1. ‘Happy Cinco de Mayo!’… said no Mexican ever

Today is not Mexico’s independence day (which is September 16) so you should refrain from treating it as such. You will rarely see a Mexican in the U.S. or in Mexico — outside of where the battle actually happened — acknowledge, let alone celebrate, the holiday. So simmer down.

2. Resist the urge to wear sombreros and fake mustaches because, well, stereotypes

While it may seem like all fun and games, these costumes essentially reduce cultural and traditional costumes to a caricature. Take it from the Penn State sorority sisters who learned the hard way after donning ponchos during one of their “Mexican-themed” parties. (Not to mention the offensive signs they made to accompany their costumes.)

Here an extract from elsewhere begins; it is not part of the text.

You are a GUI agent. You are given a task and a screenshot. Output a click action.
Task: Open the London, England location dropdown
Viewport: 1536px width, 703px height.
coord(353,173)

3. Enjoy traditional Mexican libations, but don’t use Cinco de Mayo as an excuse to get brutally inebriated

There’s a thin line between enjoying a drink special with friends and running amok after taking 13 shots of tequila. Plus, blacking out drunk is sort of disrespectful given Cinco de Mayo is in remembrance of a battle, meaning lives were lost. In other words, keep it classy, folks.

4. Avoid using your high school level Spanish with native Spanish speakers today

Any attempts to awkwardly “connect” will likely come off as cheesy and empty. And, please don’t ask anyone to “speak Spanish” for your amusement because that’s just disrespectful. Plus, not all Latinos speak Spanish so you may be striking another nerve.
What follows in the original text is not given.